YOUR TASK →
Take the records below and set down exactly the lines from the one with "Click the person icon in Registration form" to the one with "Click Da Capo's", ends included; do not copy the pictures.

RECORDS PROVIDED →
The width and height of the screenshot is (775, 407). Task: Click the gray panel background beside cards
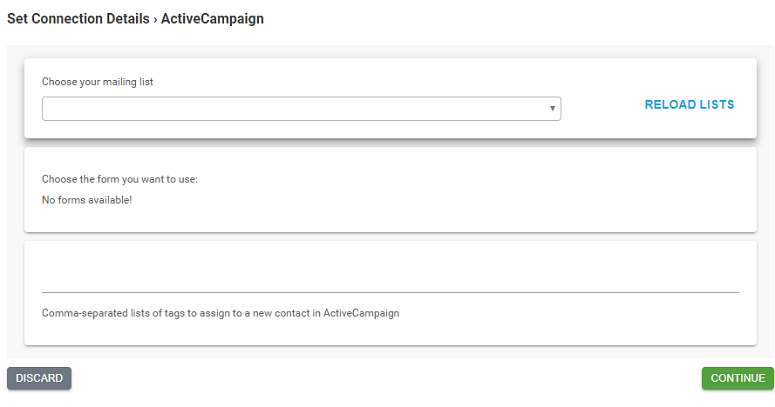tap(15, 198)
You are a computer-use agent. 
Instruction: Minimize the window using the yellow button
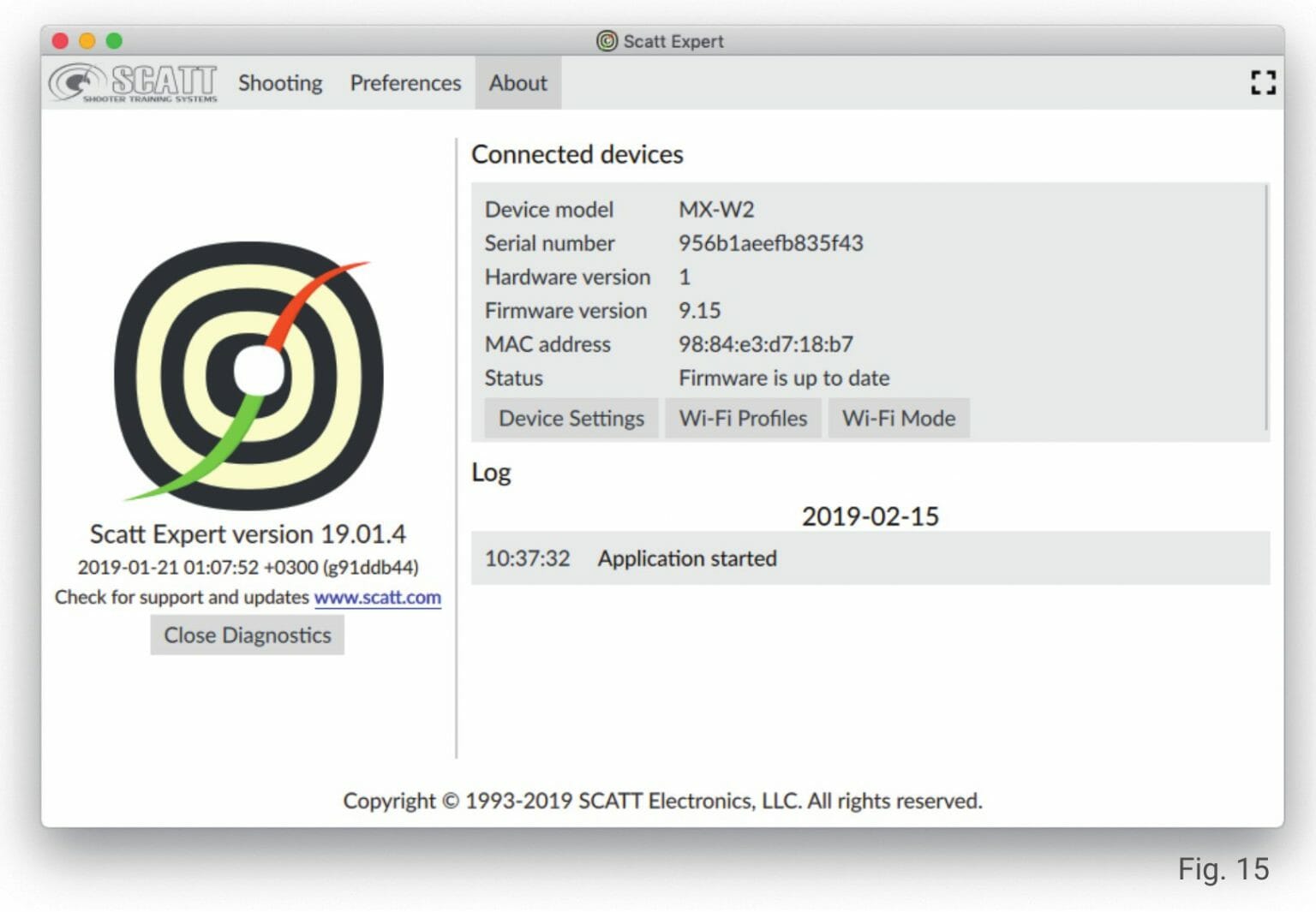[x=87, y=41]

--

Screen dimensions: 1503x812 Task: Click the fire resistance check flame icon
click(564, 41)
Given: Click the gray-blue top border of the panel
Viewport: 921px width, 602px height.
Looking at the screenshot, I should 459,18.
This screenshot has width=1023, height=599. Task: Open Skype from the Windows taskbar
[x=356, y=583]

...

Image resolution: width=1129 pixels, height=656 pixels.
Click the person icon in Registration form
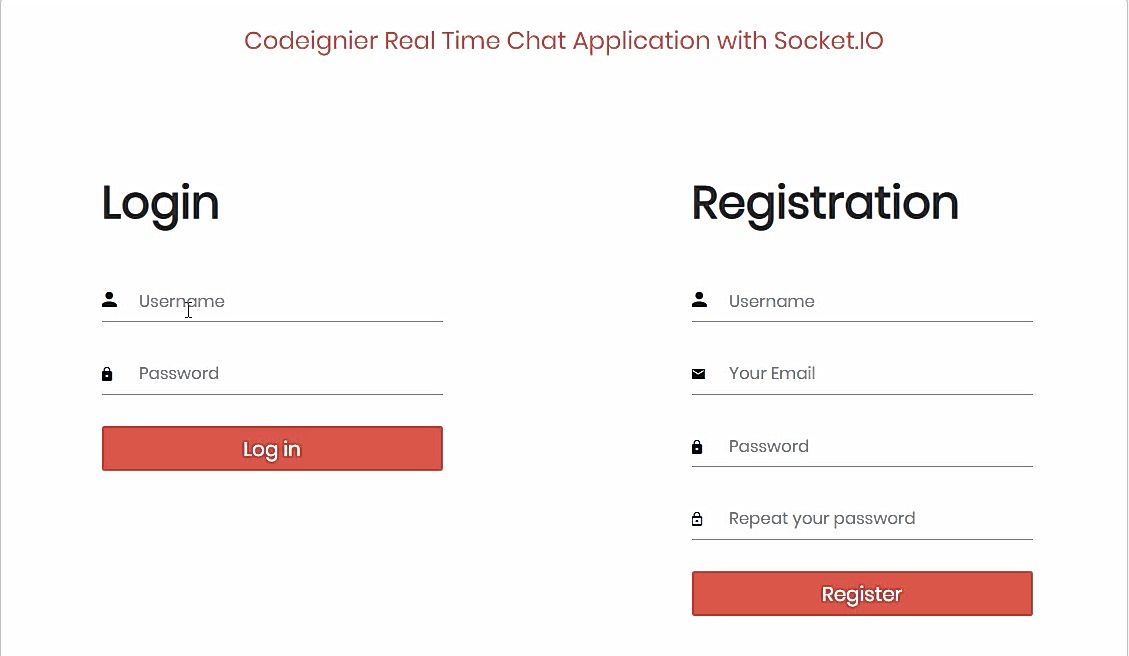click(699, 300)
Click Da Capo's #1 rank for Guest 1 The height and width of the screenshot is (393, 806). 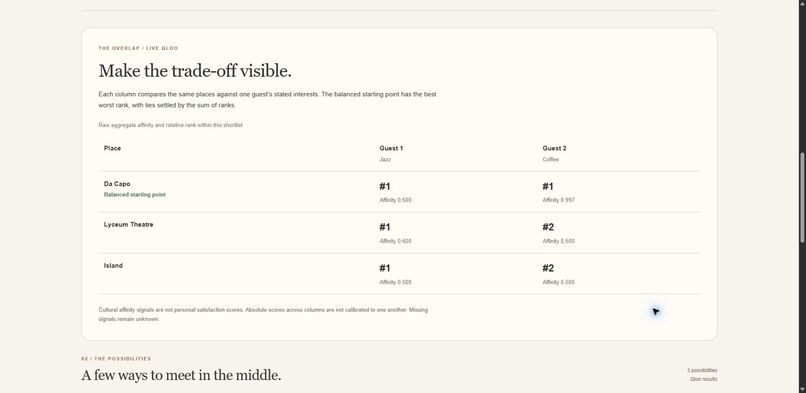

RESULT OF THIS TASK →
Click the person icon in Registration form
click(699, 300)
Click Da Capo's #1 rank for Guest 1 The height and width of the screenshot is (393, 806). 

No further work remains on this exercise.